An Interview With Caryl Phillips: I am What I am Because I was Born There
The following interview was conducted by telephone
on Dec. 15, 1994. Caryl Phillips was in Amherst, Massachusetts and Erika
Waters was in St. Croix.
EW: I understand that you felt that you had to read before you actually started
writing and that you read a great deal. Do you think that is an important
place for writers to start?
CP: Absolutely. I think reading and writing are intimately connected, so definitely. New
writers are defining themselves as writers by reading what other people
have written, in a sense trying to write books that have not been written
already.
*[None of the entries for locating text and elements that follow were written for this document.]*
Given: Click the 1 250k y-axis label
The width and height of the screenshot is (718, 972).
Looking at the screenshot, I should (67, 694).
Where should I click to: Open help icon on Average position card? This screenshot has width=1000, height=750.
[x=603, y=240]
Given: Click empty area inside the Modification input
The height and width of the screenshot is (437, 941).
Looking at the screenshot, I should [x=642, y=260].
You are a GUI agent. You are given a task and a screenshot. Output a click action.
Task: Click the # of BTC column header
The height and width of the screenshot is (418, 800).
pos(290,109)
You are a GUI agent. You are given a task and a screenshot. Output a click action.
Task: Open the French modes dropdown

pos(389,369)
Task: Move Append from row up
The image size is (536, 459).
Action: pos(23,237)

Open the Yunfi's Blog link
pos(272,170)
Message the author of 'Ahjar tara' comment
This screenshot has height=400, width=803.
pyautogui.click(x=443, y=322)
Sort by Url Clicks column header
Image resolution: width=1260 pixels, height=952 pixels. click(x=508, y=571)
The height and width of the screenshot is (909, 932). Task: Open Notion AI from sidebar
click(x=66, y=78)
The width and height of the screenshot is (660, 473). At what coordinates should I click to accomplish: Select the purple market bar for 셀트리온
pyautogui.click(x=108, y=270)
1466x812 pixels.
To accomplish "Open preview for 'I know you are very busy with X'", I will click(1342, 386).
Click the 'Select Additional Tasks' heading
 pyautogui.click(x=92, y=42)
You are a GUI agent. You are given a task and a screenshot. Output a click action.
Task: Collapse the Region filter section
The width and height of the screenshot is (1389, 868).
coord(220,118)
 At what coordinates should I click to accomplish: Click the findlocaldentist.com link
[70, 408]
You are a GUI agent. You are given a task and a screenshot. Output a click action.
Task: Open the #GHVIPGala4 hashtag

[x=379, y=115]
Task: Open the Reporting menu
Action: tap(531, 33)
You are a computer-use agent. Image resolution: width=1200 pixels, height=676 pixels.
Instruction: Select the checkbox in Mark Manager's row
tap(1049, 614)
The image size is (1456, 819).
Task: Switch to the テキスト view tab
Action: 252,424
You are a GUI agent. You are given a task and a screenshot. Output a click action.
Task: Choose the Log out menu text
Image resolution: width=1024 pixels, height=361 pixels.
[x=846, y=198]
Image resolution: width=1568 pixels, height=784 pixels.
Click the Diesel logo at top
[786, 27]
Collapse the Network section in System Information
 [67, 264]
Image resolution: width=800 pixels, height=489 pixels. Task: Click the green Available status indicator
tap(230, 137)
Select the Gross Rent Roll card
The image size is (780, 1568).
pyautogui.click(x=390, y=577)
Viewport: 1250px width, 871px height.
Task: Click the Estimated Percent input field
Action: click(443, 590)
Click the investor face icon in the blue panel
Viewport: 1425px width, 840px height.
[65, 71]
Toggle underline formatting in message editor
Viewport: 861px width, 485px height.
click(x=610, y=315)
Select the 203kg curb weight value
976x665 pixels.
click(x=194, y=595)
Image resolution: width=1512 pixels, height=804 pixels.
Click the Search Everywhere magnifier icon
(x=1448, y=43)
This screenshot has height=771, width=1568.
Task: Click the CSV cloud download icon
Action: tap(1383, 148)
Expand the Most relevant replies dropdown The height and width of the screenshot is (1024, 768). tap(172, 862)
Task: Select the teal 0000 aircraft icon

So you have to be aware of the gaps.
EW: Right. Do you have advice for writers, particularly who don’t find success as
easily as you did? Do you think they should persevere?
CP: They should persevere, but I don’t think they should write with the understanding
that they are going to make a living out of it. Not really. It depends
what you consider to be success. If success for you is only quantifiable
in terms of money, then I think that probably you are doing the wrong
thing. Money shouldn’t be the criteria for success in writing. Unfortunately,
we are in a commercially orientated world and it’s a fact of life that
people have to live and have to eat. They need money. I don’t think that
the ability to support oneself with writing necessarily relates directly
to how good or how successful or influential a writer would be.
EW: I read that you had some nine months of enforced isolation in Edinburgh.